Clasificación de las epilepsias del año 2017 (Adaptado de Scheffer et al, 20175).

Diferencias de la actual clasificación con las anteriores

Términos en desuso y desaconsejados actualmente por la ILAE:

  • Epilepsia “benigna”: es reemplazada por los términos “autolimitada” y “farmacorrespondedora”.

  • Convulsión: crisis epiléptica de manifestación eminentemente motora.

  • Síndrome convulsivo: referido a cualquier cuadro que involucre crisis epilépticas de etiología no clara.

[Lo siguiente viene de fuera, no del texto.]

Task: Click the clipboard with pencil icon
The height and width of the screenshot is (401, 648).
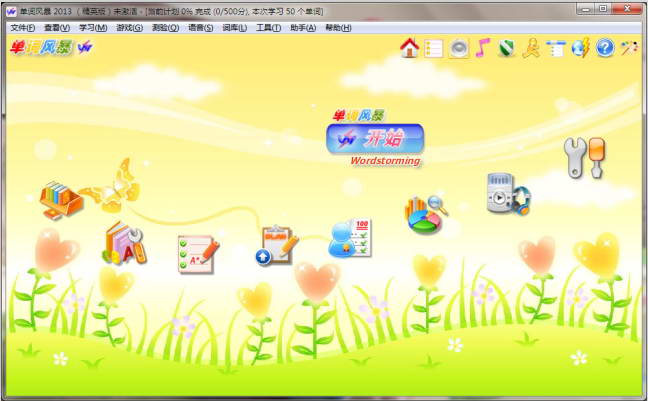Action: click(276, 245)
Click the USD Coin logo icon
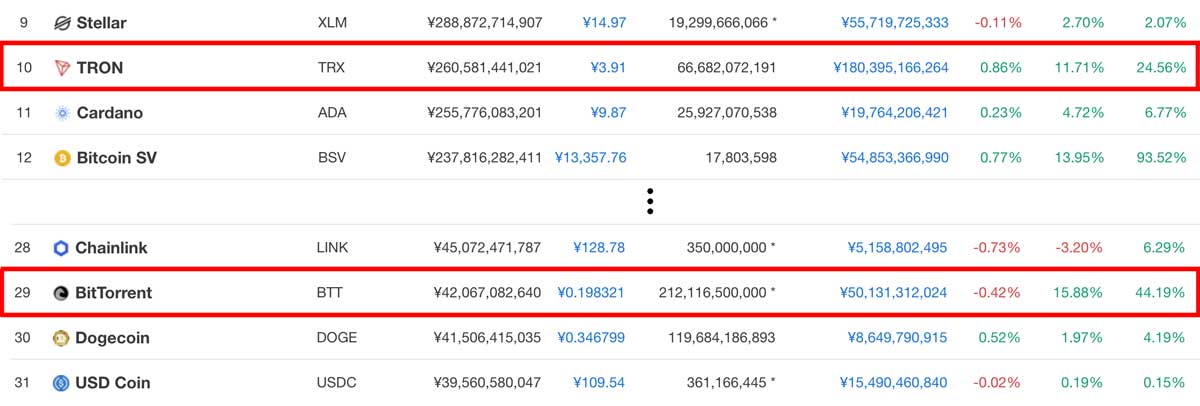The image size is (1200, 406). click(62, 383)
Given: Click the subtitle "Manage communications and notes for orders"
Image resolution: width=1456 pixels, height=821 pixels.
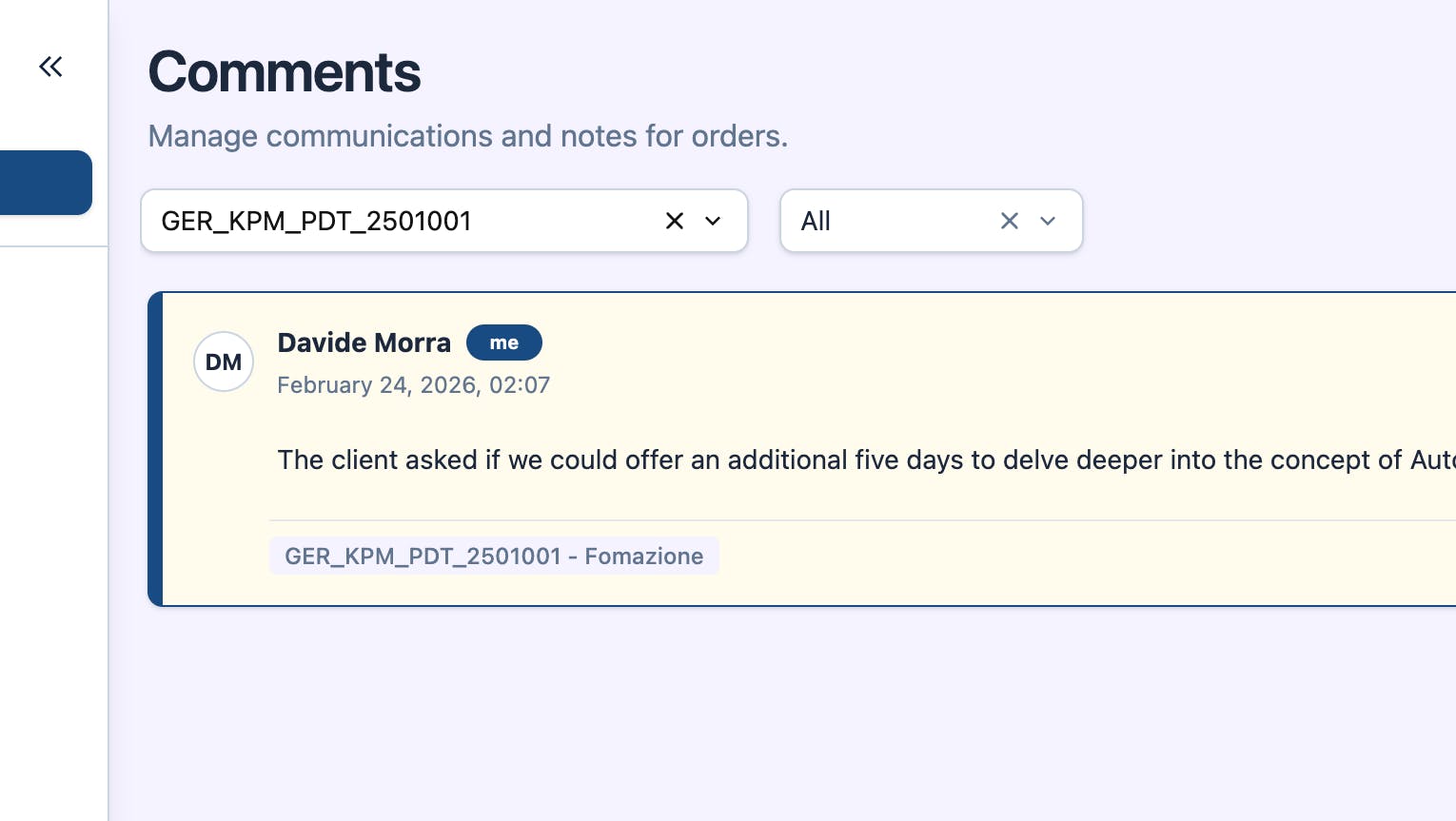Looking at the screenshot, I should pos(467,136).
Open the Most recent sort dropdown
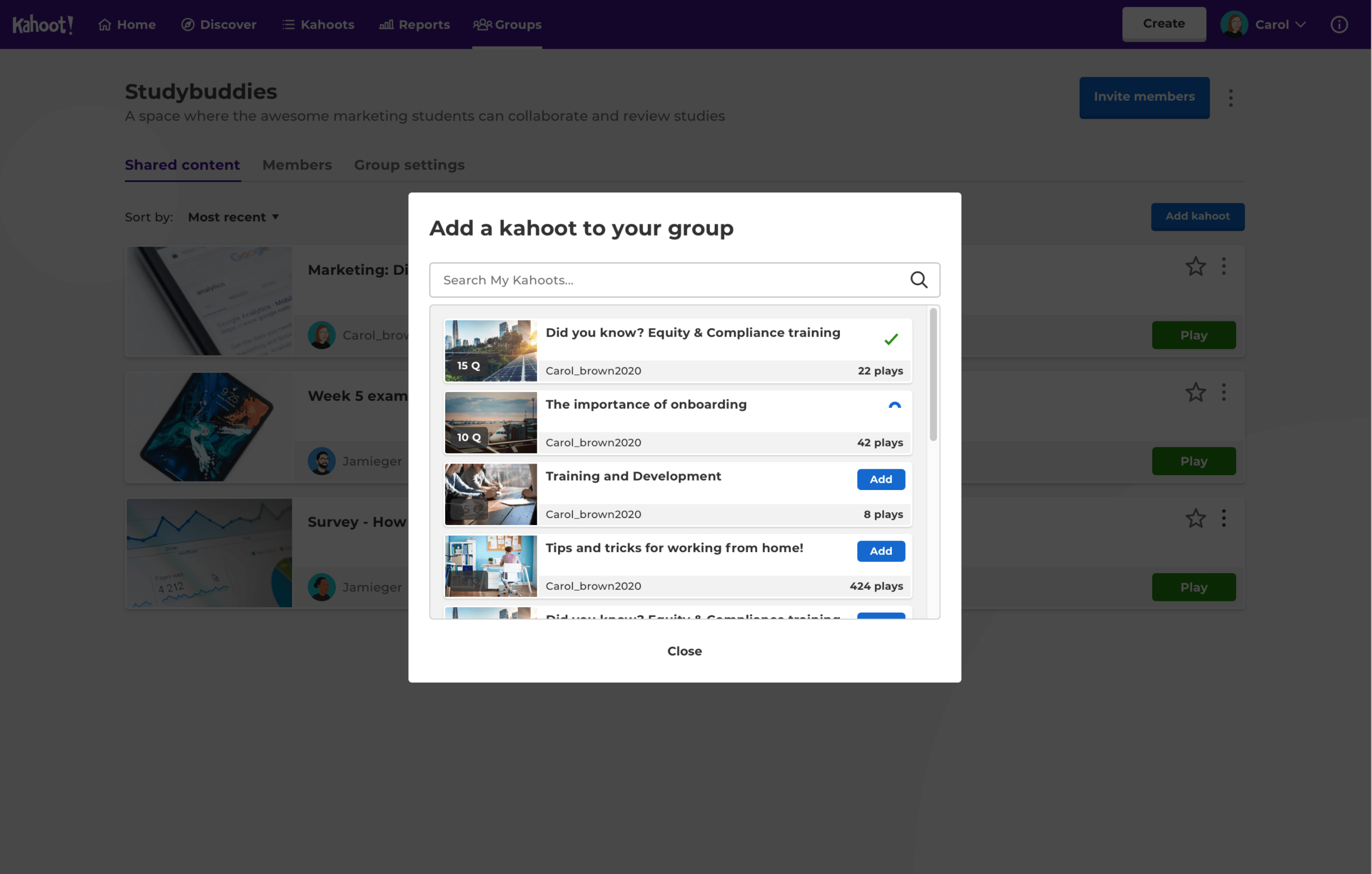 coord(233,217)
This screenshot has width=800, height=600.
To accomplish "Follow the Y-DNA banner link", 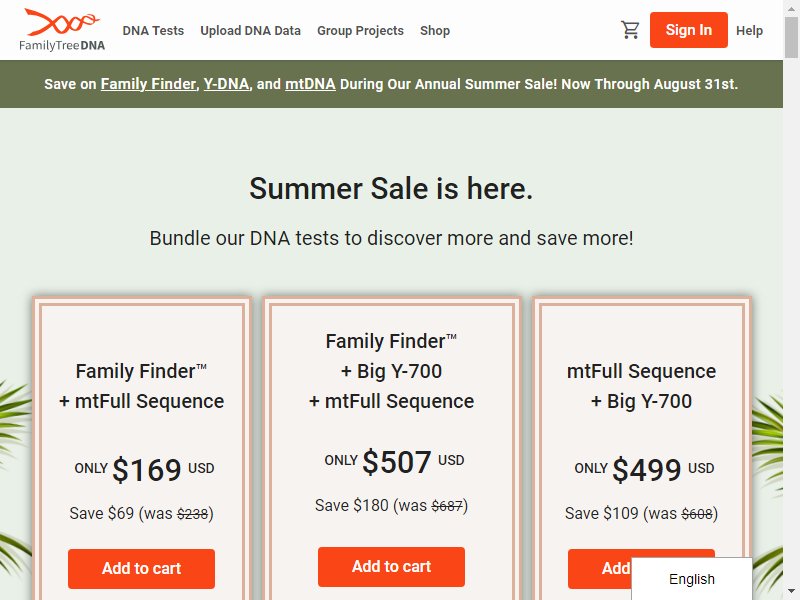I will tap(227, 84).
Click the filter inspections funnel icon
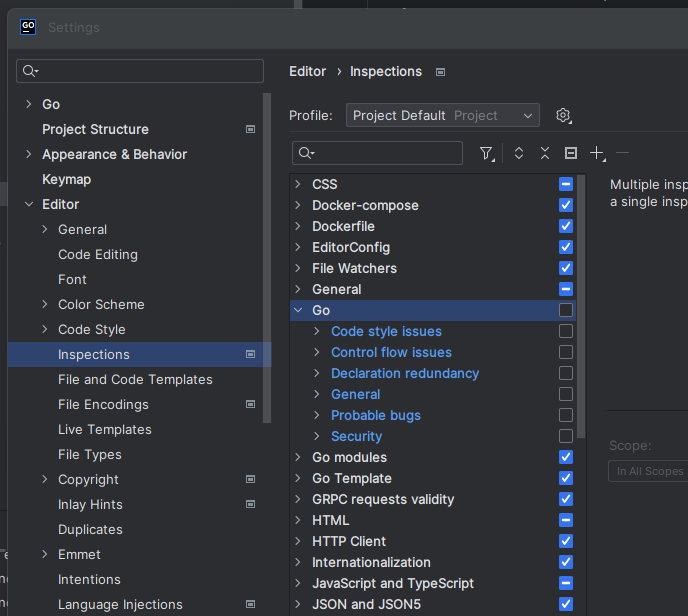 point(486,153)
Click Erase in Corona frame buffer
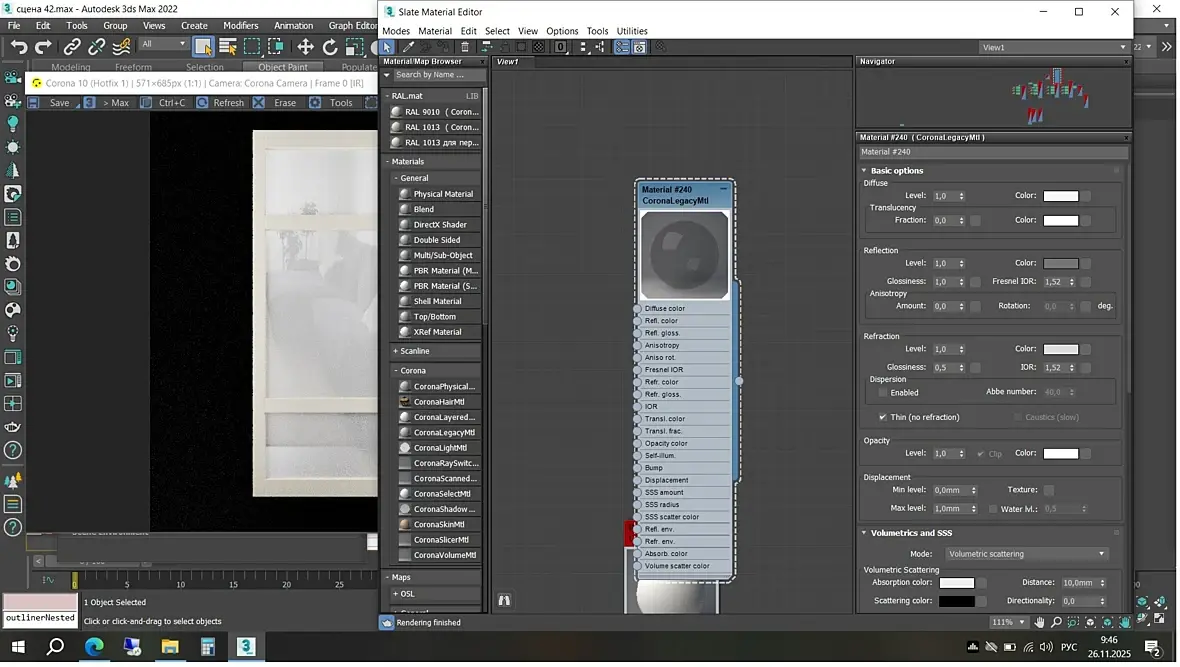 point(275,102)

  • Epilepsias idiopáticas, criptogénicas y sintomáticas: conceptos presentes en la clasificación de 1989, y reemplazados en la clasificación del año 2017, atendiendo a los avances en genética y en neuroimágenes.

  • Epilepsias “primarias o “secundarias”: términos nunca reconocidos por la ILAE, pero ampliamente utilizados en la práctica clínica.

  • Crisis “parciales” con o sin compromiso de conciencia: actualmente reemplazado por “crisis focales con conciencia preservada o alterada”.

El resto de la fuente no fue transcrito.